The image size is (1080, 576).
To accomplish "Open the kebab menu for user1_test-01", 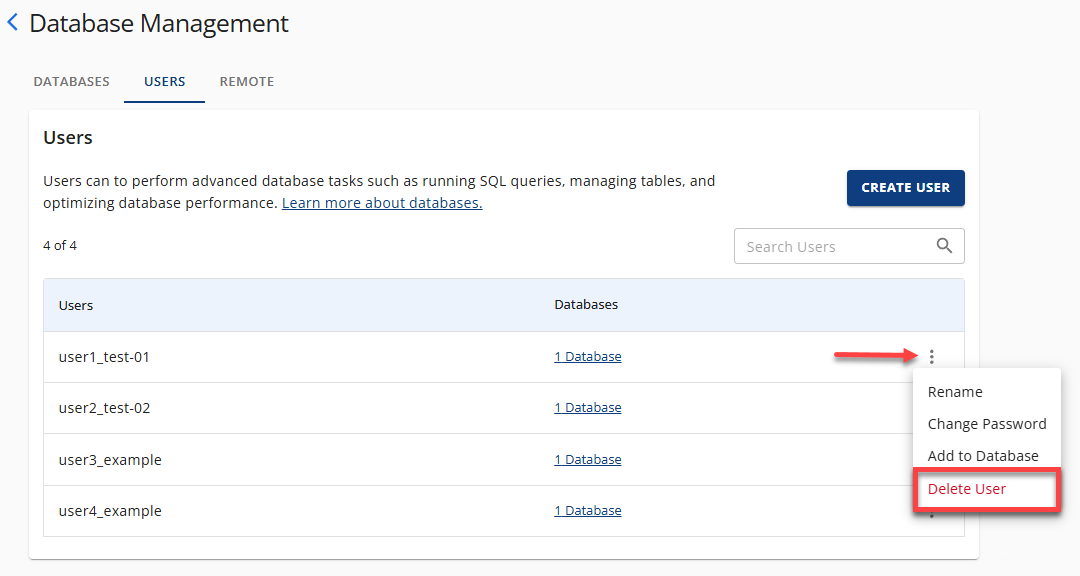I will [931, 356].
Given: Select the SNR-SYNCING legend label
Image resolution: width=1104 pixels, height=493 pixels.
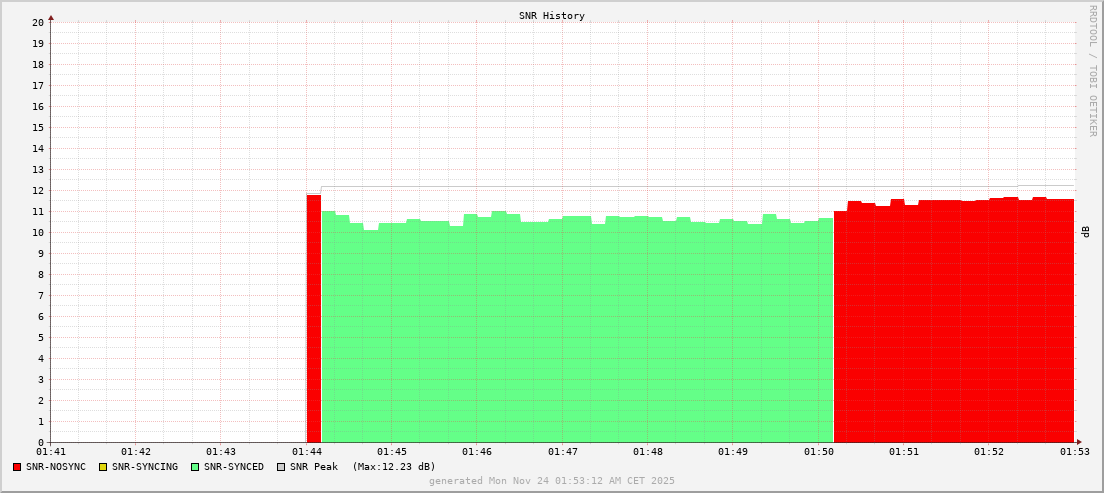Looking at the screenshot, I should [144, 467].
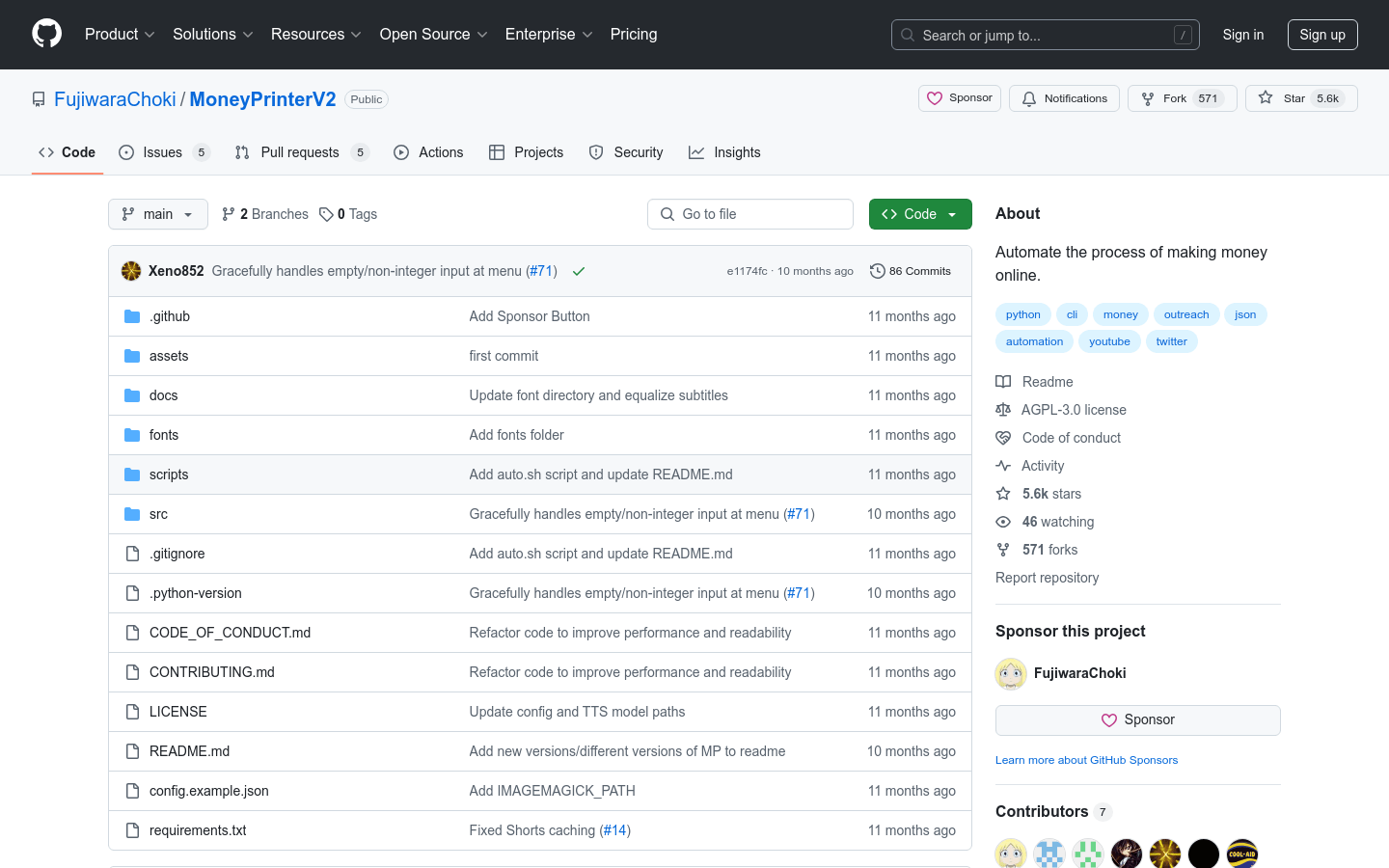1389x868 pixels.
Task: Expand the main branch dropdown
Action: click(157, 214)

********************

EXERCISE PROMPT. Leaving the pictures out, transcribe word for word the lines from the one with "Image resolution: width=1104" to the end of the material above, inclusive, and nothing else.

TASK OUTPUT.
Image resolution: width=1104 pixels, height=493 pixels.
Looking at the screenshot, I should [144, 467].
1389x868 pixels.
Task: Expand the main branch dropdown
Action: click(157, 214)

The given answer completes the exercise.